Saturday, May 18, 2013

Film Review: 'Steel Magnolias.' Still the Same?

When I first saw Steel Magnolias, it was 1989. I was a teenager, my mother’s daughter. I remember thinking the original was a good movie. I loved the all-star cast, but otherwise felt no real connection to the film. The story appealed to me, but however unfortunate didn’t apply to me. To me Steel Magnolias was another sentimental tearjerker the likes of Terms of Endearment. It was touching, but didn’t resonate. I took with a grain of salt.

Fast-forward to 2012, now Steel Magnolias has an all black cast. The acting was phenomenal, but as I watched I didn’t see actors. I saw people and the story. And this story grabbed me. I don’t know if it was that the acting was so great, or that I just now realized how incredible the script was, or if I was connecting to it because the cast was black, or that I have lived long enough to truly relate.

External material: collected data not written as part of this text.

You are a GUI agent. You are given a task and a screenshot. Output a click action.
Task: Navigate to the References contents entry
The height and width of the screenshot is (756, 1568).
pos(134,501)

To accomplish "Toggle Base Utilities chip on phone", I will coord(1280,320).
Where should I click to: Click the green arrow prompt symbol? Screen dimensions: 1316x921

I’ve always known how much my mother loves me. She’s my guardian angel. But now that I am the mother of a young woman who is brilliant, beautiful, and headstrong, I understand that dynamic from the other side. I know what it is like to rage war against anyone or anything that could ever harm my baby. Now watching this film, I cried through the whole thing. I was a basket case, and it was cleansing and therapeutic.

Now when I think about Steel Magnolias, I wonder whose wonderful idea this was. Why has Hollywood taken so long to realize that black people love deeply, have real struggles, and serve as a powerful support system?  We are not the stereotypes.  We are human beings. Almost everyone I know is struggling to put their kids through school, remain healthy, and to live a better life. It’s 2012. Why does Hollywood focus so much on slaves, maids, hustlers, pimps, and whores when there are so many more stories to tell?

The Lifetime Original Movie “Steel Magnolias” stars Queen Latifah, Alfre Woodard, Phylicia Rashad, Jill Scott, Adepero Oduye and Condola Rashad. It airs again tonight at 8pm and at midnight on the Lifetime television network.